Esa Europa que se estaba construyendo en los años 90, y para la que también Umberto Eco aportó un trabajo pedido expresamente para la ocasión, titulado A la busca de la lengua perfecta (Crítica, 1993); esa gran esperanza dibujada por la geografía, modelada por la historia, desde que los griegos le pusieron el nombre de Europa, parece cada día más lejos de ser una realidad sólida, y su camino hacia la unidad vuelve a peligrar por los conflictos y las contradicciones internas. Nos persigue el maleficio del que Jaime Gil de Biedma hablaba en el poema “Apología y petición”:
De todas las historias de la Historia / sin duda la más triste es la de España, / porque termina mal.
Entonces, ese mal había sido la Guerra Civil y una dictadura de 40 años.

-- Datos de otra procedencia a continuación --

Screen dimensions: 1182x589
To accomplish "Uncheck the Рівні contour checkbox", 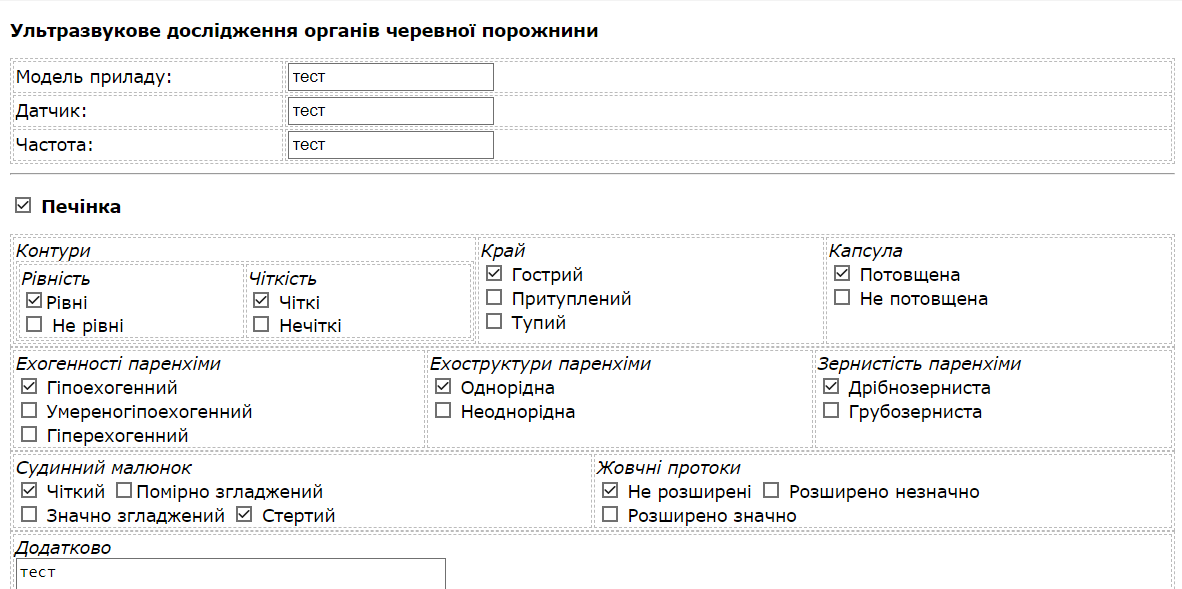I will (x=34, y=300).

Hoy, nuestro mal es la corrupción, el sálvese quien pueda y el “y tú más”. Y de nuevo, aunque resulta todo tan viejo como nuestra historia, las posturas arrogantes, las banderas salvadoras, la falta de generosidad y ese mal endémico que parece tan arraigado como la envidia, que es el paletismo del nuevo rico.
Y por si todo esto le sonara a alguien demasiado negativo, solo habrá que poner sobre la mesa estos seis pilares: ciencia, cultura, educación, sanidad, pensiones y empleo, y pensar en qué momento están, cuánto tiempo podremos esperar antes de que sea demasiado tarde para no tener que decir, como Mario Vargas Llosa, en el comienzo de una de sus mejores novelas, Conversación en la catedral (publicada por primera vez en 1969 y en Alfaguara en 2003): “En qué momento se había jodido el Perú?”.
¿Demasiado negativo?… Optimista, más bien; algo ingenuo y aún ilusionado: todavía piensas que las cosas pueden cambiar, sino no tendrías este blog.